Now, I do not ask to know how it shall be: I only ask that it shall be. I am satisfied that there is no other outcome to human life than that. I see from day to day what is the difference between men-between the worst and the best; and I go back to Solomon, and must needs take his melancholy philosophy. After all the strivings which men go through, when you consider how imperfect life is, what is it worth? It does not seem to be worth much here; but oh! it is the beyond that gives value to the present. It is not the measure we have here, but the fulfillment which we expect there, that makes life worth having. Who would bear the frets, the annoyances, the burdens, the long-continued sorrows, the accumulated insults, the raspings, the pressures of life; who would carry on and on this troubled dream which is so easy to be ended (for life, like a candle, you can blow out with a puff); who would take all the sufferings of this life, if there was nothing but this? It is true of many a man in the conflict of life, that the more suffering he has, the harder it is to bear, the more it has power over him, the more he shuts himself up in his feelings. But when I look beyond and see an unexplainable victory, let me know that it is certain and that there shall be a period when I shall stand among the ransomed throng, and see on every side radiant manifestations of harmonious wisdom in perfected form, and then in that faith and in that hope I am

willing to live, to bear and to suffer. For all I want is certainty. I can wait for the consummation.

When, in 1863, I was a pilgrim in Paris, my country lay upon my soul, and almost took joy from my eyes and my heart in the scenes that I beheld, and in the company that I met. The depth and blackness of her struggle lay heavily upon me. And it was on one radiant Sunday, not unlike this, that as I wended my way from the Grand Hotel to the church the tidings came of the surrender of Vicksburg. No words can tell the buoyancy, the awful sense of gladness, that I had. I went into the house of God, and I sat down in the pew of our minister, Mr. Dayton. By my side sat his daughter, about eighteen or twenty years of age. In a pause of the service (and I thought it was not unmeet to be mingled with the religious service), I said to her, "Vicksburg has surrendered." She answered me not a word; but, turning to her companion, another young lady, she whispered it to her; and both sat still as statues. The hymn was given out, the music sounded, and she began to sing; but no sooner had she opened her lips to sing than, in a flood of tears, she buried her head in her hands, and wept for gladness and triumph. She was far from her native land; the ocean was between her and her home; she was yet to abide in a foreign country for many months; but to receive that news was enough. It overwhelmed her. It overwhelmed me also. And before the sun went down, yea, before the sun was at the noon, the other tidings came of the defeat of Gettysburg; and then my cup ran over. No man can tell how victoriously I walked. At the Grand Hotel, where I staid, was a large collection of men to whom my name was not savory, and who had been accustomed to gather themselves in the great court when I came down, and by every mute demonstration to show contempt for me, and to send many contemptible messages by the servants to me (which I never received, although I heard of them afterwards); and no sooner (I was wicked!)-no sooner had I learned the double glory than I went back to the hotel and walked out into that court to see my adversaries; and alas! they were not therenot one of them.

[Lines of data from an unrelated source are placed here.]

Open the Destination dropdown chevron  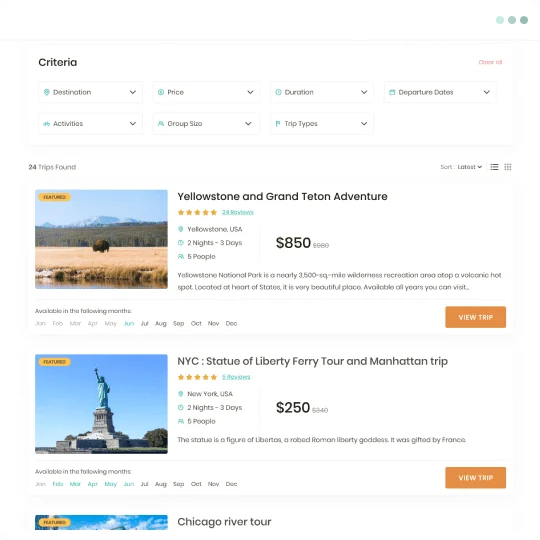tap(133, 92)
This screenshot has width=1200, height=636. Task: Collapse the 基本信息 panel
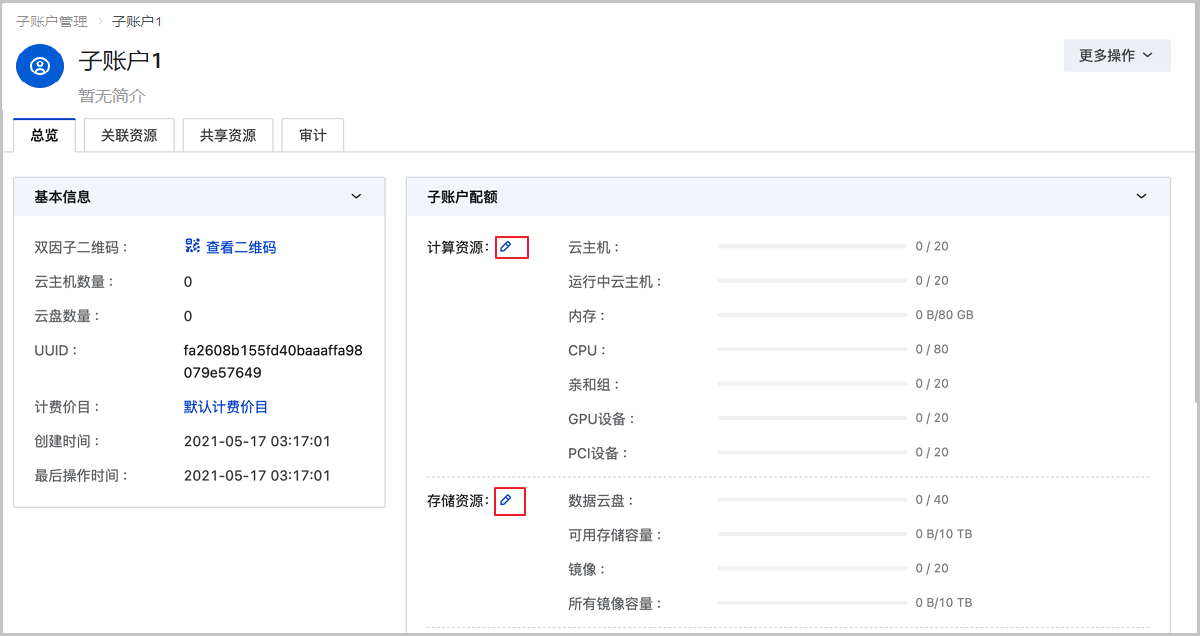(356, 197)
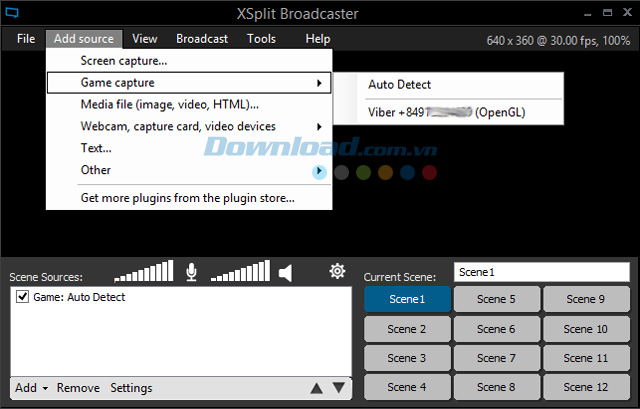
Task: Toggle Game: Auto Detect source checkbox
Action: pyautogui.click(x=23, y=297)
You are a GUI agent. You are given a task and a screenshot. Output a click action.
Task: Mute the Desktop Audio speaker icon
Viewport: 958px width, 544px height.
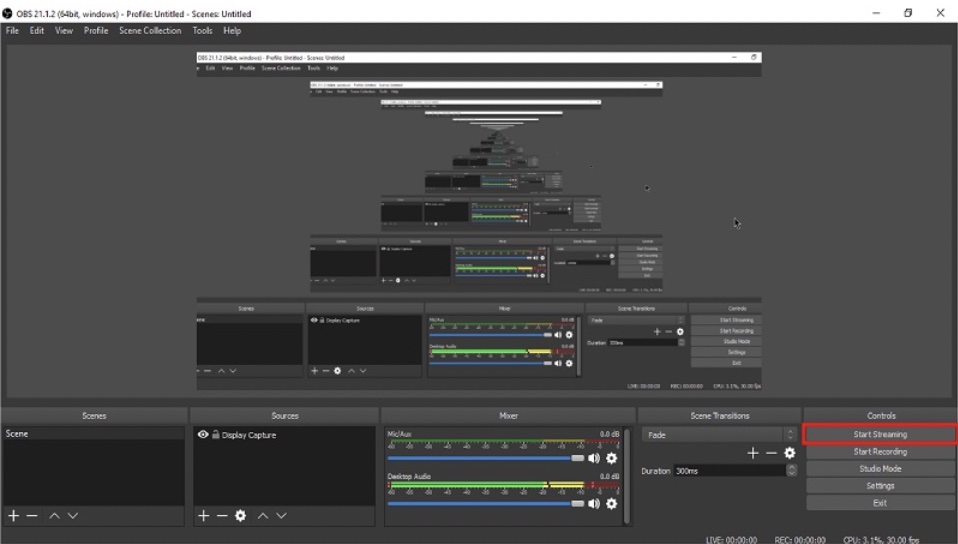click(x=595, y=503)
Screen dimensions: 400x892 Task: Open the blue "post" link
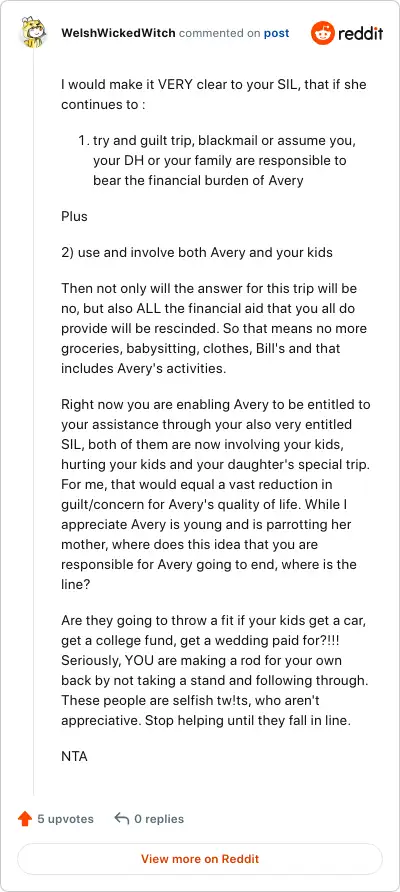point(276,34)
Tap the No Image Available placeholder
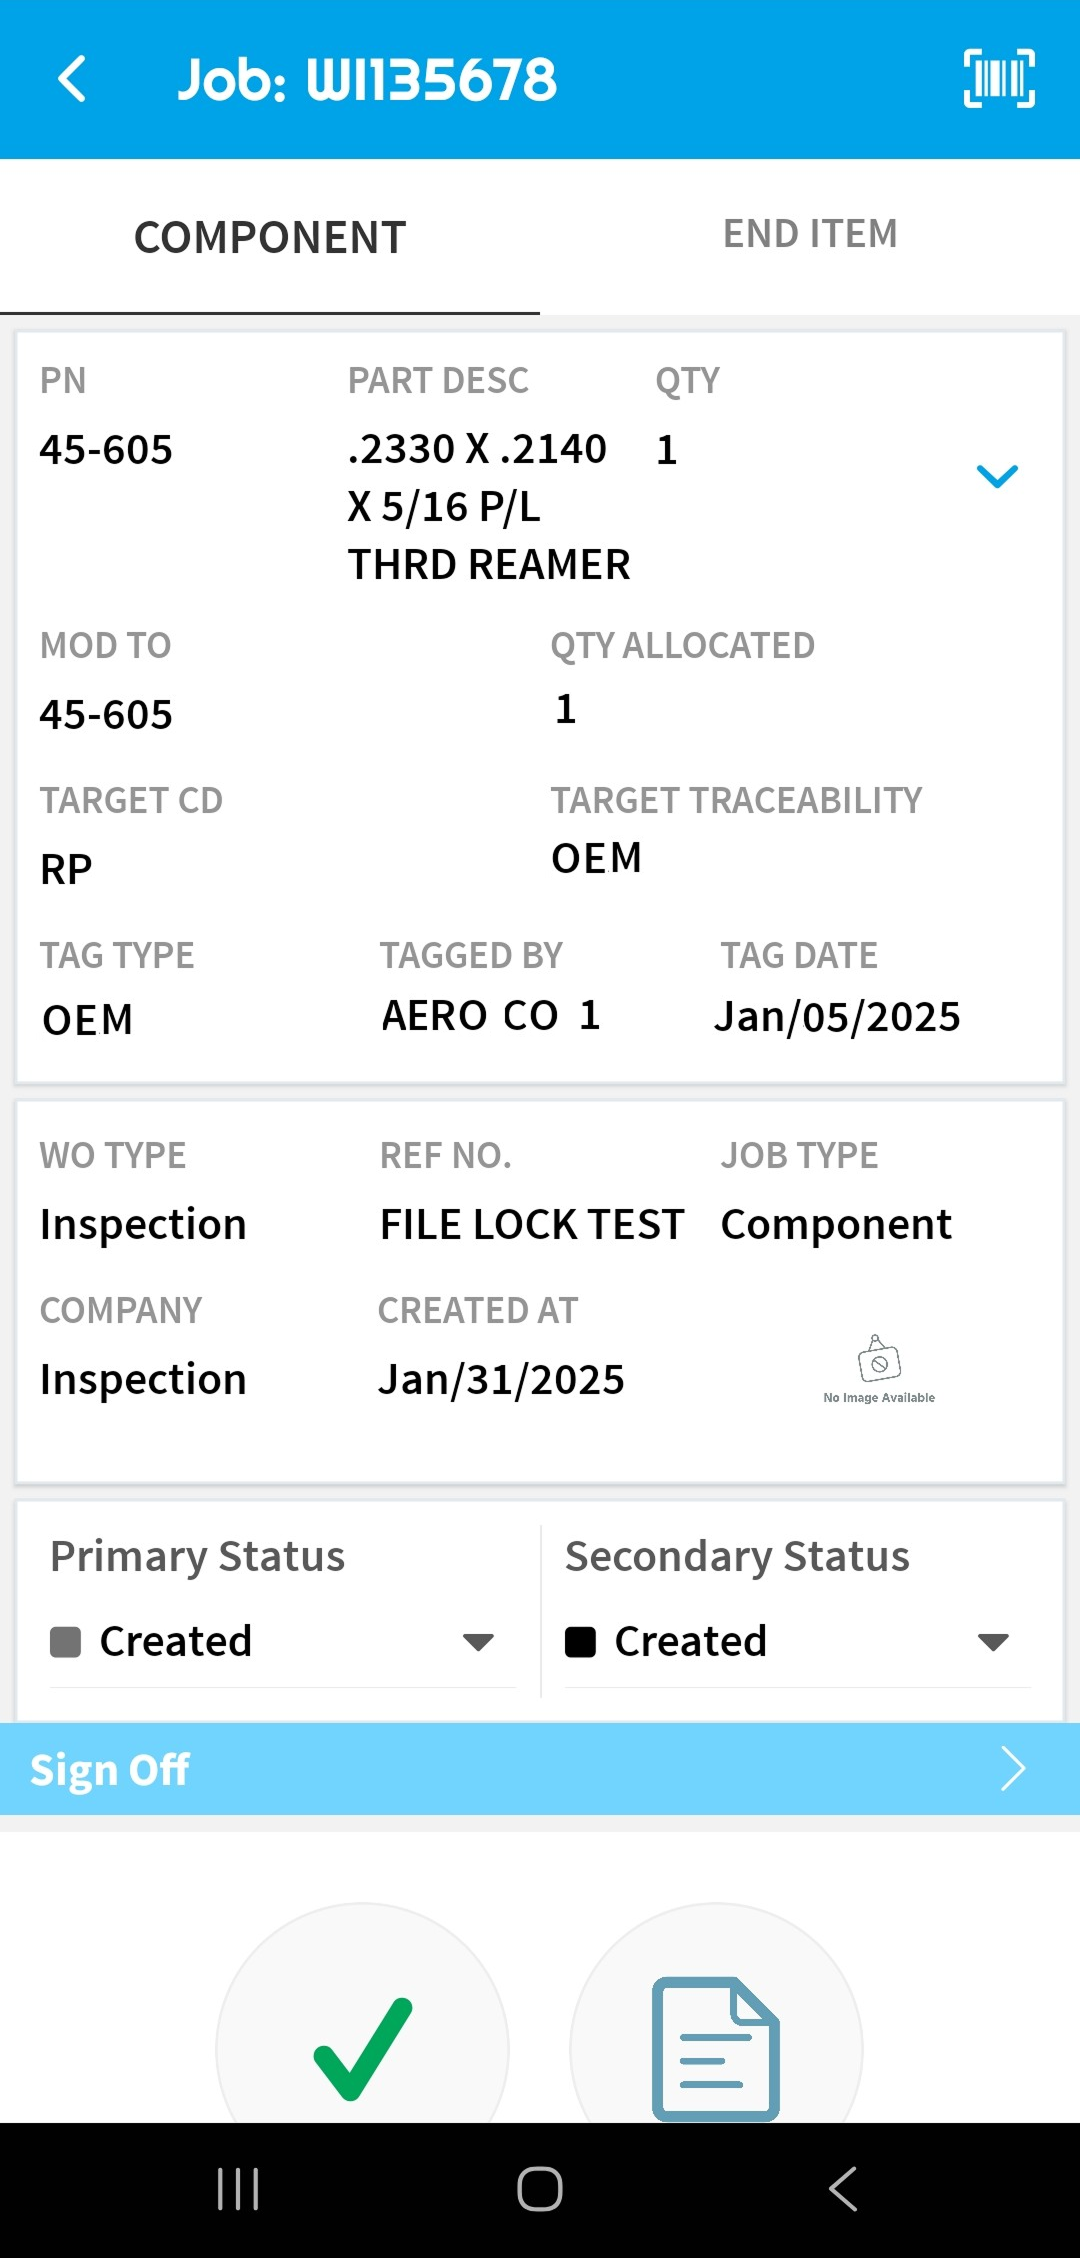Viewport: 1080px width, 2258px height. pos(879,1369)
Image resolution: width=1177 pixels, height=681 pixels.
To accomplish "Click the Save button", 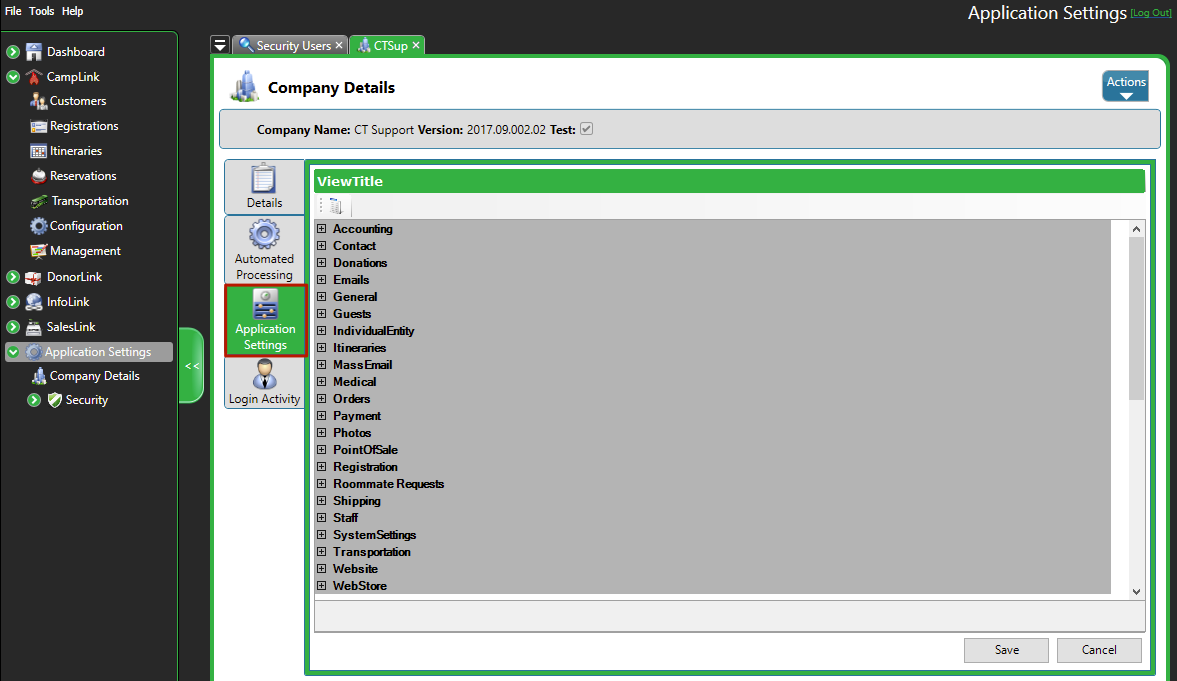I will pos(1006,650).
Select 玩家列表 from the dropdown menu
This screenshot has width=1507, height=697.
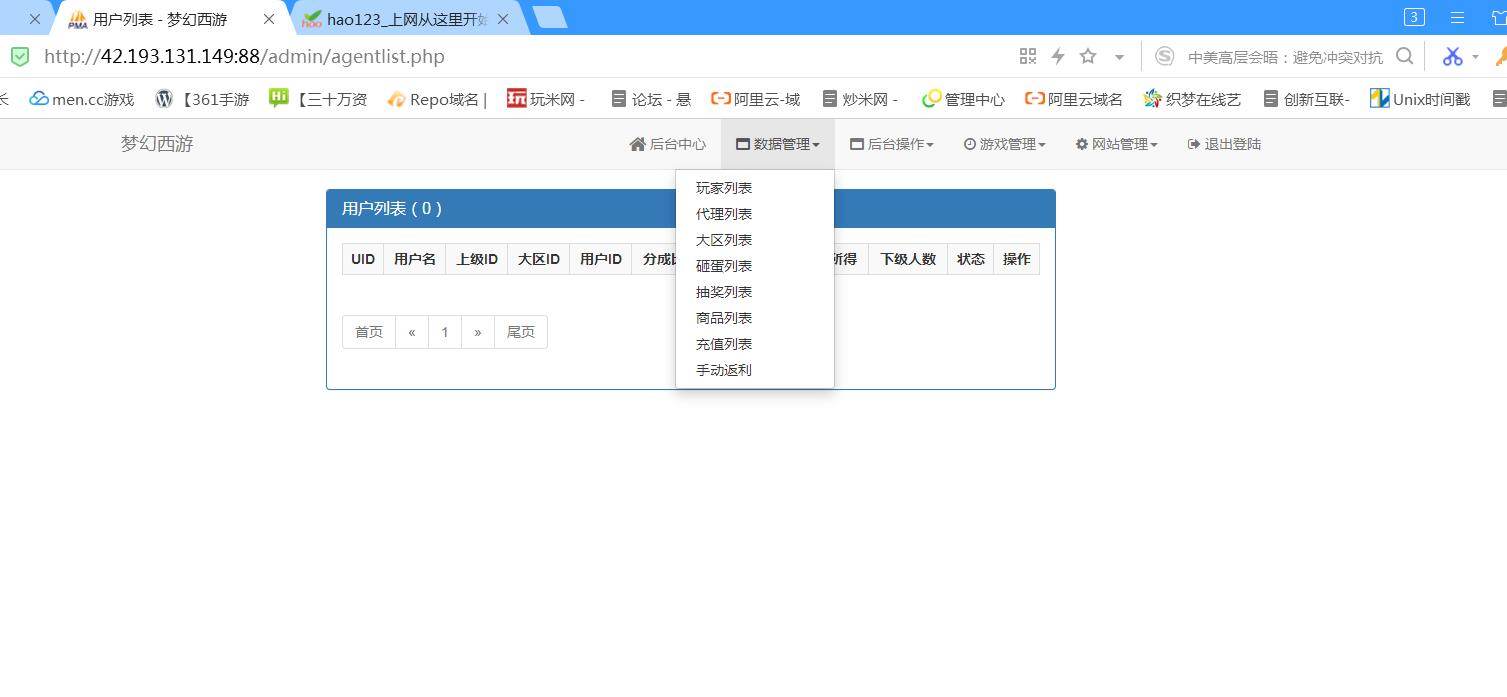[x=724, y=188]
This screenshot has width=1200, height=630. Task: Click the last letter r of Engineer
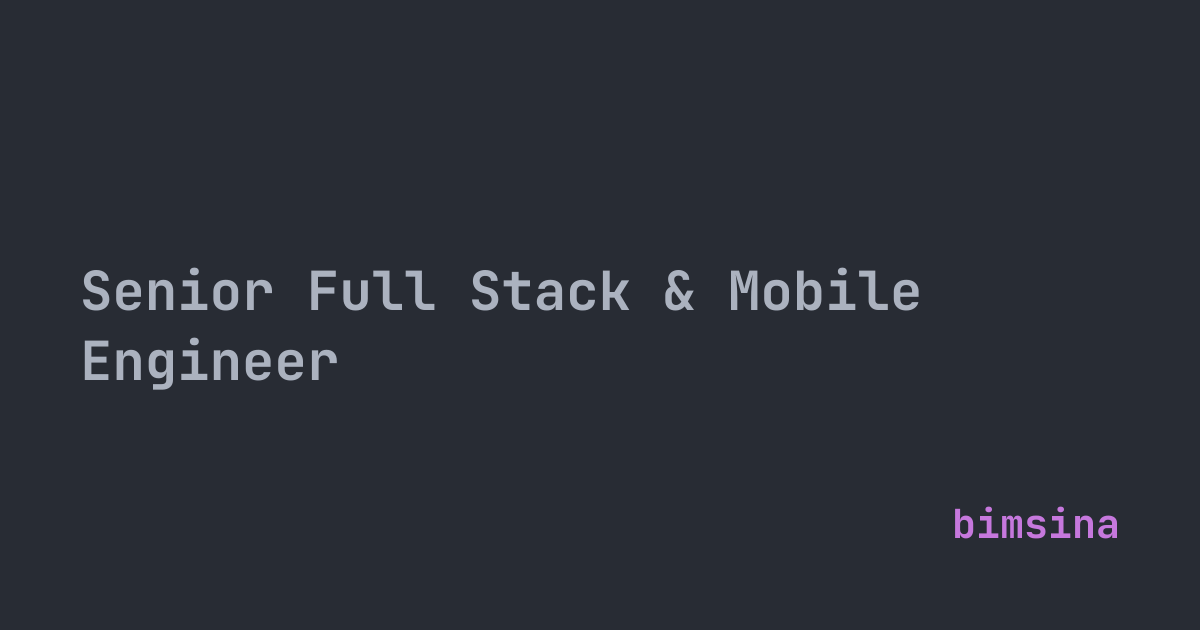click(x=324, y=364)
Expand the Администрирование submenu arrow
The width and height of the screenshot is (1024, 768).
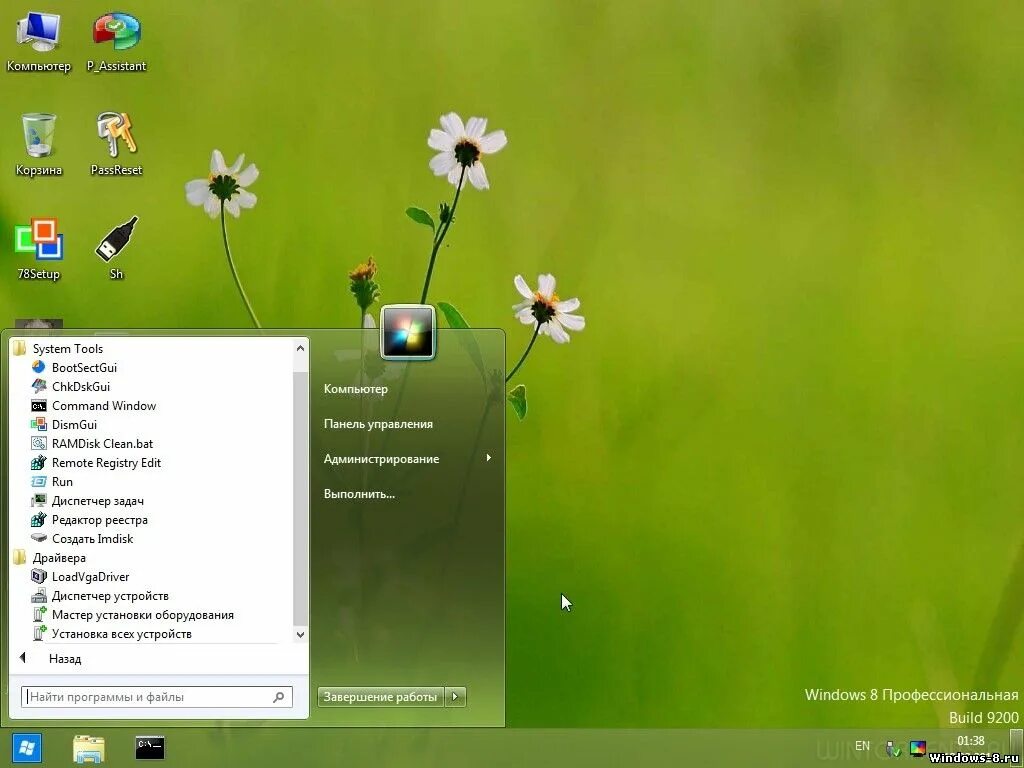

It was when I was tossing upon the sea, off the harbor of Charleston, that we were spoken, in 1865, and the tidings were communicated to us from another ship, "Lee has surrendered;" and the wild outcry, the strange caprices and exultations of that moment, they never will forget who were present. We were far off from the scene of war; we saw no signs nor tokens; it was as if the heaven had imparted it to us; but oh, what gladness, what ecstacy there was in that news no man can know but those who have suffered as we had suffered. It was a whole life-time that we lived in those four years-yea, a hundred life-times. A man might live twenty centuries, and not in all of them have as much experience as was crowded into those dark four years. And yet, when the tidings of victory came, all the past was as nothing; and ever since the thunder of cannon, the clash of swords and the groans of the wounded have been dying out and receding further and further, till they have well nigh gone. Wounds that could not well be healed have become less and less sensitive, and our whole land is steadily coming together, and being knit together, in spite of hindrances, and in spite of the many things that would better not have been; and before ten years have rolled around the great flame of war which has passed over us will have been well nigh forgotten.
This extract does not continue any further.